Maternal Instincts

Sam is a troglodyte who works in the Corporate Development group. He has strongly held views of women that I would have imagined most of his kind discarded once they left the cave.

Sam refused for years to hire women of childbearing age on the assumption that, sooner or later, they’d get pregnant – something they might do, say, out of spite.

A short enough while ago, he needed to hire a business analyst. He was warned not to impose his anachronous criteria for employee selection on the process. And so it was that, despite his disinclination and much to his discomfort, Sam hired a younger woman. Surprisingly, to him anyway, she seemed to be working out. He taught her well and, within just a few months, she became a trusted lieutenant. Until, that is, she announced that she was pregnant. And had been the whole time. And thanks for taking the time to train her because now she can use her new skills to get a better paying job elsewhere when she rejoins the job market. It was all too much to bear.
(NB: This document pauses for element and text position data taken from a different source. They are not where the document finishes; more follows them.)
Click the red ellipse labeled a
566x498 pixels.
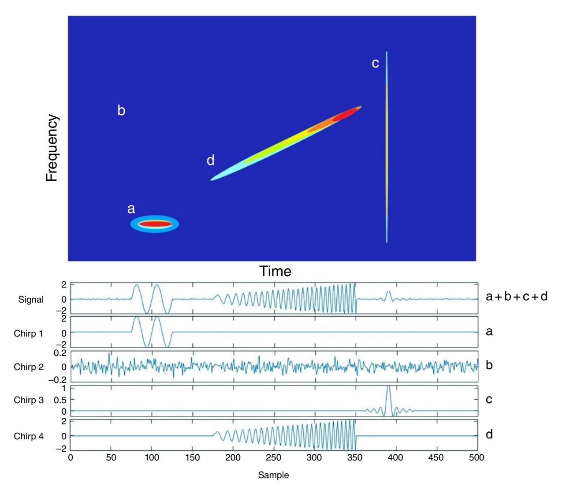[155, 224]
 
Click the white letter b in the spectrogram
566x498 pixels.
[121, 111]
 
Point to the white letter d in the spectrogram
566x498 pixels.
[211, 161]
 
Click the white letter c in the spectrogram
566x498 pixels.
[375, 64]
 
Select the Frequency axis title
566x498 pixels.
[52, 149]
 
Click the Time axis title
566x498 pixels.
[276, 271]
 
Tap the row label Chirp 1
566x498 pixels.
[29, 333]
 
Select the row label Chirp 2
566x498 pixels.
[29, 367]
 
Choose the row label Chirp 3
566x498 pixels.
[29, 401]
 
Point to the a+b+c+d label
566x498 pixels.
[516, 297]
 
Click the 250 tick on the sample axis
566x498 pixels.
[274, 458]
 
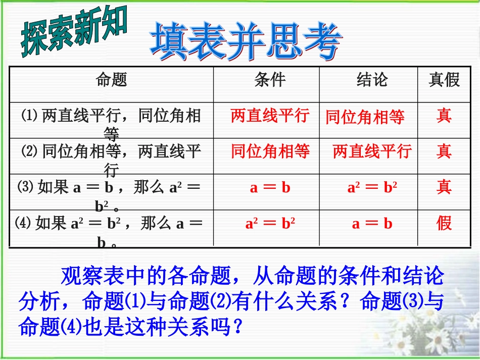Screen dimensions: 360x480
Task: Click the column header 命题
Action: click(x=111, y=80)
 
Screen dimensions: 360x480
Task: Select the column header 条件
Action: click(x=270, y=80)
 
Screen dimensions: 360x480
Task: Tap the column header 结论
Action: click(x=372, y=80)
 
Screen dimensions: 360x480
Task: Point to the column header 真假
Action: click(x=444, y=80)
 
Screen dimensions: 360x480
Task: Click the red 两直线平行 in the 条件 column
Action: click(x=270, y=116)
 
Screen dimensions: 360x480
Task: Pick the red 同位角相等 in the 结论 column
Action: click(x=365, y=117)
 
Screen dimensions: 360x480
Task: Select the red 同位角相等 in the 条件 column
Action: click(x=270, y=151)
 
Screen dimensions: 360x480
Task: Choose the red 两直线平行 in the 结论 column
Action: click(x=372, y=151)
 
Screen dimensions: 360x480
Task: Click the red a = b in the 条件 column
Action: click(x=270, y=188)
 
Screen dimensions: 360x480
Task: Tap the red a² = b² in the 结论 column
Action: click(x=372, y=188)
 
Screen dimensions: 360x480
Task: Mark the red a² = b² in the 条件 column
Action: click(x=270, y=224)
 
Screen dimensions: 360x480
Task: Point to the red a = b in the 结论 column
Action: click(x=372, y=224)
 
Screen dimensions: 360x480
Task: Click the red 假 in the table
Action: click(x=444, y=223)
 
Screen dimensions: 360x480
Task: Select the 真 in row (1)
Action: click(x=444, y=116)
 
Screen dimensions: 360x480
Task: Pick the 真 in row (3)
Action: click(x=444, y=187)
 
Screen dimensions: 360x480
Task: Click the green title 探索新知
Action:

Despite his inclination and much to his discomfort, Sam hired a younger woman.

In his subsequent rant, Sam said something akin to the knuckle-dragging Harold Ryan in Kurt Vonnegut’s play, Wanda June. Ryan famously opined that educating a beautiful woman is like pouring honey into a fine Swiss watch; everything stops.

It’s a good thing Sam doesn’t live in Canada, where moose and leftists share common ground and where women can go on maternity leave for up to a year and be guaranteed a job at an equal level and at equal pay when they return. If they return, that is. You might go into a holding pattern in anticipation of their return only to be informed two weeks before that they found a job elsewhere.

To be silent is not necessarily to be persuaded, of course, but Sam did eventually let it go.

Last I heard, though, he had a new… uh… more mature analyst.